▶ [Required tasks]
**1)** Answer these questions using the McKinsey application text.
(a) What font size does it recommend for a resume?
(b) About how long does the application period usually last?
(c) What replaced the Problem-Solving Test starting in 2019?
**2)** Write out the stretch of the McKinsey application text from "The application period" through "resume submission deadline.", word for word.

▶ [Page text]
With that said, there is always a Q&A session where you can uncover the less-known parts of the consulting job. To make full use of that Q&A session:
- Learn all the basic stuff in advance: Do not come in the info-session asking things you can find within 15 minutes on Google – which, unfortunately, is a mistake many candidates make.
- Write down your questions before the session, then quickly submit it when the session starts. There are literally hundreds of applicants (500-1,000), so after the flood of questions comes in it will be very difficult to get your own questions noticed.
Recruiters at McKinsey must receive hundreds or thousands of applications and resumes during this period. And since they have certain rules for what resumes should look like, most resumes submitted will look somewhat the same. So here are some things that should make a candidate’s resume look great.
- Format: Be conservative with your formatting – stick to black and white Times New Roman (or similarly conservative serif fonts), size 11. And don’t include your photos, you might get disqualified right away.
- Content: 60% of your resume should be about your working experience; focus on achievements, not job descriptions. Remember this rule of thumb: Quality over quantity – only include the most impactful achievements in your career, and try to fit your resume into one A4 page.
- Presentation: Stick to this bullet point structure: (A) the achievement – (B) details of that achievement, such as how it was realized – (C) data and benchmarks to explain why that achievement is impressive . Find out more about the structure in this video. Moreover, don’t digress, be straightforward and to the point.
The application period usually lasts about 6 weeks, starting from early June and ending in mid-to-late July Shortlisted candidates will receive an invitation email to take part in the screening test within 5 – 7 days after the resume submission deadline.
Screening test (PST/PSG)
Before 2019, candidates who passed the resume round would have to go through the infamous Problem-Solving Test (PST), which was taken at designated sites. Starting from 2019, the PST has been replaced by the Problem-Solving Game, also referred to as “Digital Assessment” or “Imbellus Game”.

▶ [Data section]
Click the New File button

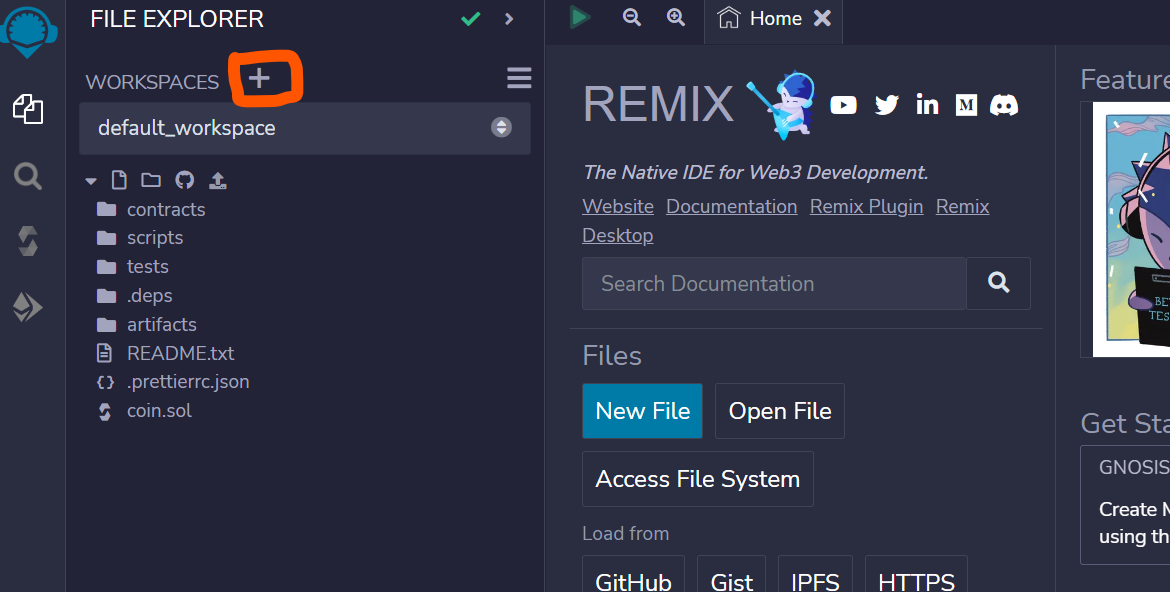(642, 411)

---

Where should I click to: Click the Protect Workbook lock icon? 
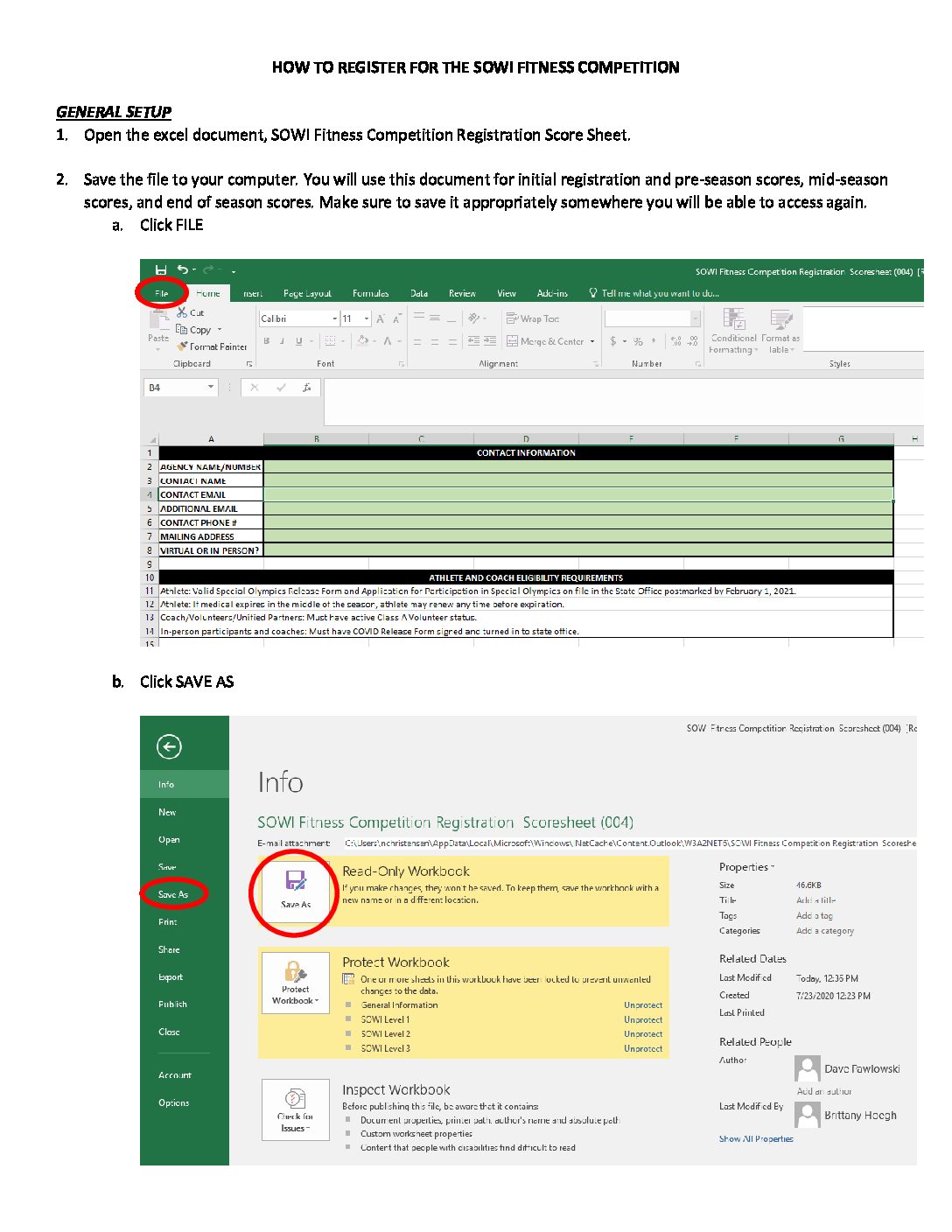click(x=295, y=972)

▶ [Responses per task]
**1)**
(a) Size 11.
(b) About 6 weeks.
(c) The Problem-Solving Game.

**2)**
The application period usually lasts about 6 weeks, starting from early June and ending in mid-to-late July Shortlisted candidates will receive an invitation email to take part in the screening test within 5 – 7 days after the resume submission deadline.